Although one uninterrupted work, I heard the performance as a book of etudes; each study seemingly designed to focus on a particular element. The focus of the first etude, choreographed sound manipulation, was developed in the following etude to interplay with the resonance of the performer’s bodies. Still facing one another, Lyle swayed and weaved around Aszodi’s open mouth, sporadically capturing its resonance as they sang. Lyle introduced a microtonal interval, producing a combination tone which created further aural distortion. This ‘third voice’ was perhaps a reference to the later electronic voice of feedback produced by two other bodies (microphone and speaker). The specific relationship between Aszodi’s and Lyle’s bodies allowed them to produce a unique set of sounds and movements, and it is hard to imagine the work being as successfully focussed if performed by substantially different bodies. For example, if a great height difference meant Lyle had to stand on tiptoes to reach Aszodi’s mouth, or if one performer was male.

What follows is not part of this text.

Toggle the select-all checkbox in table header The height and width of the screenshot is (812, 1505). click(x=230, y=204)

The third etude introduced larger body movements and hinted at the upcoming electronic elements. Sound exchanges between long syllables, shushes, and hisses—accompanied by pulling and pumping of the performers’ arms—evoked imagery of piston-like forces and motions within a mechanical machine. The athletic spectacle of the work increased dramatically as Aszodi and Lyle linked arms behind their bodies and, in turn, lifted the other onto their back. This was a display of both physical and vocal strength, which left me wondering what it would be like to experience another vocally resonating body on mine as I either lifted or was lifted. Although these movements were interpreted by some as comedic, I saw the combination of strength and risk as one of the more physically intense moments of the performance. The slight bodily trembling and hesitance momentarily drew the performers’ experience to the foreground of the performance.

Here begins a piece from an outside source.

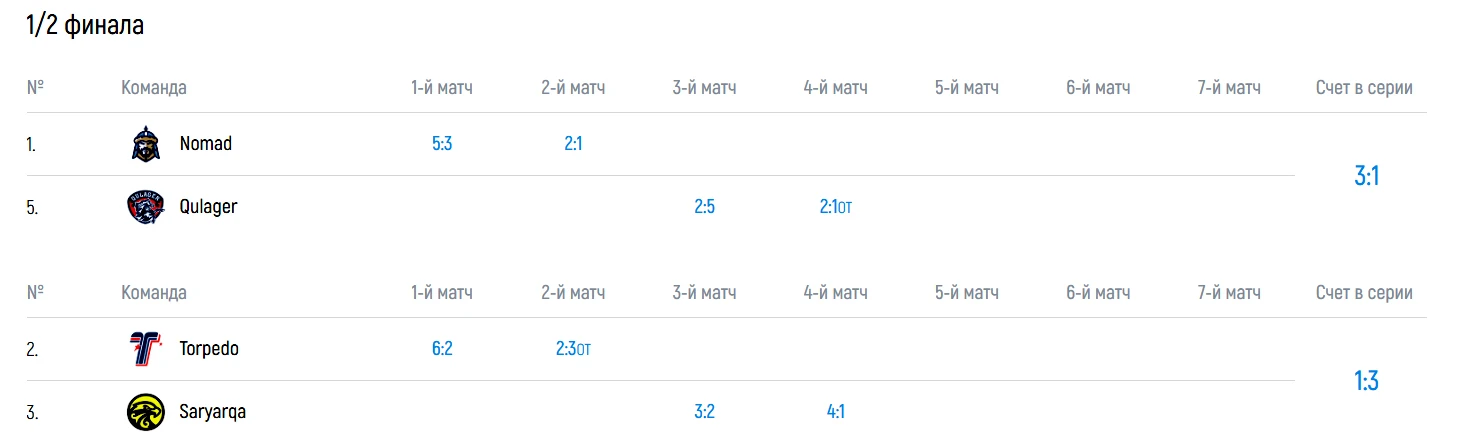Open Nomad's 5:3 first match score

The second, shorter, part of the performance explored interaction between body, space, and electronics, specifically the two hanging speakers, microphones, and hand-held lights. Choreographically manipulating sounds from the speakers, Aszodi diverted the white noise around her flowing body movements. Lyle soon joined, mirroring Aszodi’s movements, while holding small lights. I am not sure if the lights had a deeper meaning, but their presence prompted interplay between both visual and aural ‘shadowing’. Later, the lights were rubbed over the live microphones, creating the perception of an ostinato.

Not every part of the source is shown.